I know what he means. Although I’ve written before about the importance of following a budget, the truth is I ditched one of our household budgets quite awhile ago too.
Okay … I can hear you now: What do you mean one of your budgets?
Well, the truth is, for many years our household had two budgets:
- a short-term spending budget for basic living monthly expenses
- a longer-term savings budget for bigger-ticket items.
The former is what most people think of when they’re talking about budgets; a monthly spending plan for things like the rent, utilities, groceries, entertainment, and other monthly non-discretionary and discretionary expenses.
The latter, however, is not so much a budget per se — rather, it’s more like a financial road map, or a long-term spending plan. I look at it as a financial crystal ball that anticipates significant upcoming purchases like houses, cars, and family vacations. It also includes other things that folks typically need to set aside extra funds for including:
- paying off large credit card and other debts
- building up a rainy day fund and/or a retirement nest egg
- putting the kids through college
- home renovations
- the kids’ weddings
- elder care for parents
In other words, a long-term savings budget covers future expenditures that will require larger future outlays.
One of the very first topics I ever covered for this blog explained how to build your own strategic savings plan. Although I won’t rehash that for this piece, here is a very simple example of one from the article:
Now despite the fact that the Honeybee and I finally stopped following a rigid monthly household spending budget several years ago, we’ll always maintain, update, and follow our strategic financial road map. Why? Because the need for us to constantly plan and replan future expenditures is never ending.

◆ Task list:
• A. According to the budgeting post, how many budgets did the household keep for many years?
• B. Pick up the budgeting post where it stops and carry it on for a few sentences.
The items that come after the budgeting post are not required for anything here.

◆ Supplied records:
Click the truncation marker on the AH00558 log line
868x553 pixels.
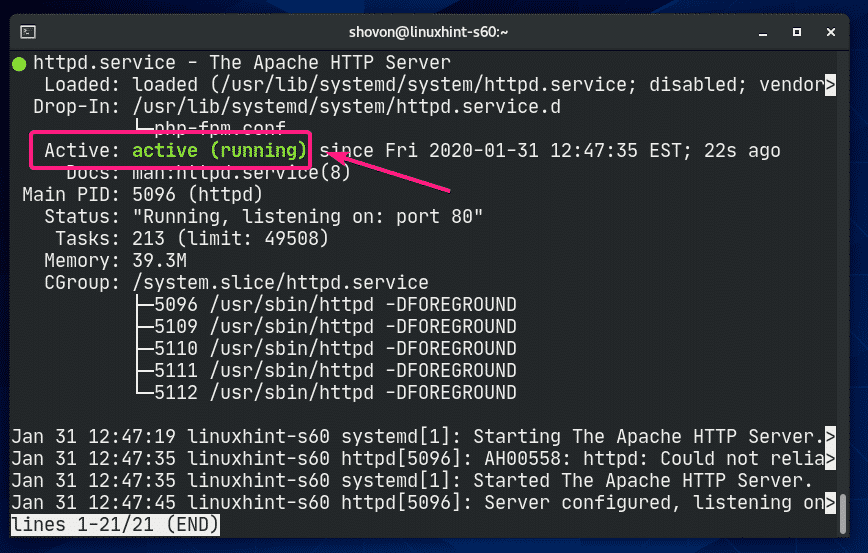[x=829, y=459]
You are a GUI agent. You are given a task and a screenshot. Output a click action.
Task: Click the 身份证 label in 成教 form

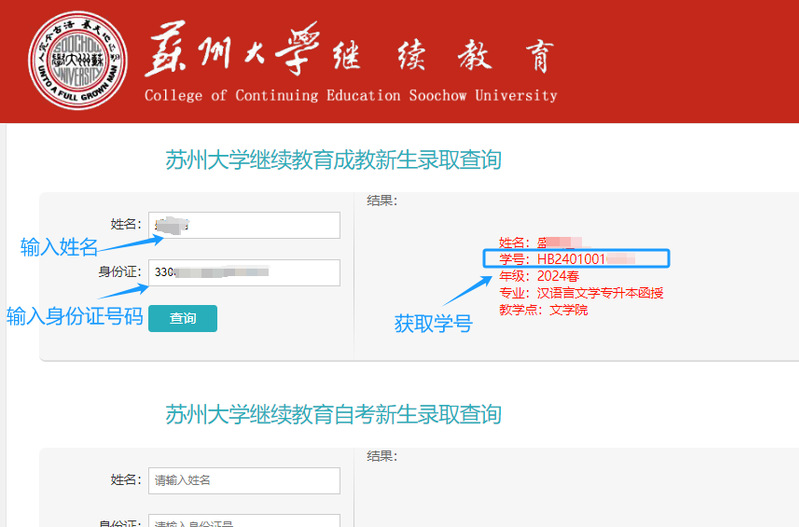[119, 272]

◆ Responses:
• A. Two: a short-term spending budget for basic monthly living expenses and a longer-term savings budget for bigger-ticket items.

• B.
By the way, in case you’re wondering, we no longer have a monthly short term spending budget because several years ago we finally reached the enviable position where our income became high enough that we now have plenty of wiggle room to handle modest budgetary overruns resulting from the occasional desire to splurge — or any other unexpected expenditures, whether they’re discretionary or not.
That’s not to say that the Honeybee and I have thrown fiscal responsibility out the window. After all, it’s not as if we have stopped tracking how we spend and save every penny we earn. In fact, we’re just as vigilant as we’ve ever been about maintaining financial discipline. It’s just that we’re now reaping the many rewards that we’ve sown during the past two decades by: 1) faithfully living well below our means; and 2) keeping our income steadily growing.
Having the financial freedom to finally get by without following a strict spending budget is certainly one perk I happily enjoy now — and unlike my good buddy, I don’t feel guilty about it either.
Neither should you.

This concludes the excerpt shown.